__Aim of the exercise__.
Take the records below and set them down exactly, so that every line matches the original.

### Data to process ###

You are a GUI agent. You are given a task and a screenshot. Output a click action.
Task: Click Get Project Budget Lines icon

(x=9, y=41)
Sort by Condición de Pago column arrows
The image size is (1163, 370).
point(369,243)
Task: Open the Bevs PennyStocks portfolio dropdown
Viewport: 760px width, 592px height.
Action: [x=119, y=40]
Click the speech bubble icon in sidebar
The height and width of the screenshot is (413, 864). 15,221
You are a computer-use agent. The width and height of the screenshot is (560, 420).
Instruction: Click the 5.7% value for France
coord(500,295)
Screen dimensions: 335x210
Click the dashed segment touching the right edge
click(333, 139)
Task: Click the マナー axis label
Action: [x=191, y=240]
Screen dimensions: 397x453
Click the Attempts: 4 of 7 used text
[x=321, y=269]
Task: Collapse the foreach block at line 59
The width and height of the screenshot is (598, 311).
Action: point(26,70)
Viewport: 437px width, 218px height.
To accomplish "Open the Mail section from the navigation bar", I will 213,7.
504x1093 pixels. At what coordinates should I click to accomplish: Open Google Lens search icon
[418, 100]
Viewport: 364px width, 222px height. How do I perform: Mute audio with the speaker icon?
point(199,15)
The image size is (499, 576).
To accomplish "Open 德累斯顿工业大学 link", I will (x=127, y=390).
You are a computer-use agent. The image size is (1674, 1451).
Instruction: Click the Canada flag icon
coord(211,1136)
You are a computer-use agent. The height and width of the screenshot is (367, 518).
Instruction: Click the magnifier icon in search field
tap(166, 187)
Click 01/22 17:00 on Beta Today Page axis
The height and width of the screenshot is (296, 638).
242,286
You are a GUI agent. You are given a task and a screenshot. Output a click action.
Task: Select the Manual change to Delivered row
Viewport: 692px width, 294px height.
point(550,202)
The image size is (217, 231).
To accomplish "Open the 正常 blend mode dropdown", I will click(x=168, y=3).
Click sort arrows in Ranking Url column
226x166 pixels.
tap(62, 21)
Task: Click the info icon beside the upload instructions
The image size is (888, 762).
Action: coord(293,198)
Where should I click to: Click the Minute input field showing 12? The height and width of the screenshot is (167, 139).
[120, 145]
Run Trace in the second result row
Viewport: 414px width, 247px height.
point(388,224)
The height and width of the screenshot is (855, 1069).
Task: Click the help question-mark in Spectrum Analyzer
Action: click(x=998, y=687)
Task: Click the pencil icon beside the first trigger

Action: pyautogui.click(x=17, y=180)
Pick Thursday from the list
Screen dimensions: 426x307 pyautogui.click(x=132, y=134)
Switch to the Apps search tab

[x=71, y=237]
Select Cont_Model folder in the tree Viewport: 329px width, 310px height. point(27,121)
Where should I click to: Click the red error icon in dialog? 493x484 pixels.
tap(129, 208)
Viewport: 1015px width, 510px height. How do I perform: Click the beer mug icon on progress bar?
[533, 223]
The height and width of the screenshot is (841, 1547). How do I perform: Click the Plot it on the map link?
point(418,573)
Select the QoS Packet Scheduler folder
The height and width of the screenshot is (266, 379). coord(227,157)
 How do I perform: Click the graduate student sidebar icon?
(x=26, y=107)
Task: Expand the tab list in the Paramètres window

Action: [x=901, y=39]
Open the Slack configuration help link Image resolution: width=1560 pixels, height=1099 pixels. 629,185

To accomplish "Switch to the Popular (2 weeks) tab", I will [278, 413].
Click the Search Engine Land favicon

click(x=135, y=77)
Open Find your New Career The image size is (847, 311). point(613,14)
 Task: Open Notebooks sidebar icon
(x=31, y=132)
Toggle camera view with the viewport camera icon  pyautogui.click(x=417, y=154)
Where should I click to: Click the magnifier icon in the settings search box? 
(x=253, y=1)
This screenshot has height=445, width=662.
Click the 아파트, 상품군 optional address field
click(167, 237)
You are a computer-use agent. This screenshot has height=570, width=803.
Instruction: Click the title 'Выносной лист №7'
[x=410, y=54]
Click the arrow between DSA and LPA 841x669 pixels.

###

__Response area__.
You are a GUI agent. You are given a task and a screenshot. Output a click action.
Task: Click Get Project Budget Lines icon

(x=9, y=41)
Sort by Condición de Pago column arrows
The image size is (1163, 370).
point(369,243)
Task: Open the Bevs PennyStocks portfolio dropdown
Viewport: 760px width, 592px height.
Action: [x=119, y=40]
Click the speech bubble icon in sidebar
The height and width of the screenshot is (413, 864). 15,221
You are a computer-use agent. The width and height of the screenshot is (560, 420).
Instruction: Click the 5.7% value for France
coord(500,295)
Screen dimensions: 335x210
Click the dashed segment touching the right edge
click(333, 139)
Task: Click the マナー axis label
Action: [x=191, y=240]
Screen dimensions: 397x453
Click the Attempts: 4 of 7 used text
[x=321, y=269]
Task: Collapse the foreach block at line 59
The width and height of the screenshot is (598, 311).
Action: point(26,70)
Viewport: 437px width, 218px height.
To accomplish "Open the Mail section from the navigation bar", I will 213,7.
504x1093 pixels. At what coordinates should I click to accomplish: Open Google Lens search icon
[418, 100]
Viewport: 364px width, 222px height. How do I perform: Mute audio with the speaker icon?
point(199,15)
The image size is (499, 576).
To accomplish "Open 德累斯顿工业大学 link", I will (x=127, y=390).
You are a computer-use agent. The image size is (1674, 1451).
Instruction: Click the Canada flag icon
coord(211,1136)
You are a computer-use agent. The height and width of the screenshot is (367, 518).
Instruction: Click the magnifier icon in search field
tap(166, 187)
Click 01/22 17:00 on Beta Today Page axis
The height and width of the screenshot is (296, 638).
242,286
You are a GUI agent. You are given a task and a screenshot. Output a click action.
Task: Select the Manual change to Delivered row
Viewport: 692px width, 294px height.
point(550,202)
The image size is (217, 231).
To accomplish "Open the 正常 blend mode dropdown", I will click(x=168, y=3).
Click sort arrows in Ranking Url column
226x166 pixels.
tap(62, 21)
Task: Click the info icon beside the upload instructions
The image size is (888, 762).
Action: coord(293,198)
Where should I click to: Click the Minute input field showing 12? The height and width of the screenshot is (167, 139).
[120, 145]
Run Trace in the second result row
Viewport: 414px width, 247px height.
point(388,224)
The height and width of the screenshot is (855, 1069).
Task: Click the help question-mark in Spectrum Analyzer
Action: click(x=998, y=687)
Task: Click the pencil icon beside the first trigger

Action: pyautogui.click(x=17, y=180)
Pick Thursday from the list
Screen dimensions: 426x307 pyautogui.click(x=132, y=134)
Switch to the Apps search tab

[x=71, y=237]
Select Cont_Model folder in the tree Viewport: 329px width, 310px height. point(27,121)
Where should I click to: Click the red error icon in dialog? 493x484 pixels.
tap(129, 208)
Viewport: 1015px width, 510px height. How do I perform: Click the beer mug icon on progress bar?
[533, 223]
The height and width of the screenshot is (841, 1547). How do I perform: Click the Plot it on the map link?
point(418,573)
Select the QoS Packet Scheduler folder
The height and width of the screenshot is (266, 379). coord(227,157)
 How do I perform: Click the graduate student sidebar icon?
(x=26, y=107)
Task: Expand the tab list in the Paramètres window

Action: [x=901, y=39]
Open the Slack configuration help link Image resolution: width=1560 pixels, height=1099 pixels. 629,185

To accomplish "Switch to the Popular (2 weeks) tab", I will [278, 413].
Click the Search Engine Land favicon

click(x=135, y=77)
Open Find your New Career The image size is (847, 311). point(613,14)
 Task: Open Notebooks sidebar icon
(x=31, y=132)
Toggle camera view with the viewport camera icon  pyautogui.click(x=417, y=154)
Where should I click to: Click the magnifier icon in the settings search box? 
(x=253, y=1)
This screenshot has height=445, width=662.
Click the 아파트, 상품군 optional address field
click(167, 237)
You are a computer-use agent. This screenshot has height=570, width=803.
Instruction: Click the title 'Выносной лист №7'
[x=410, y=54]
Click the arrow between DSA and LPA 841x669 pixels.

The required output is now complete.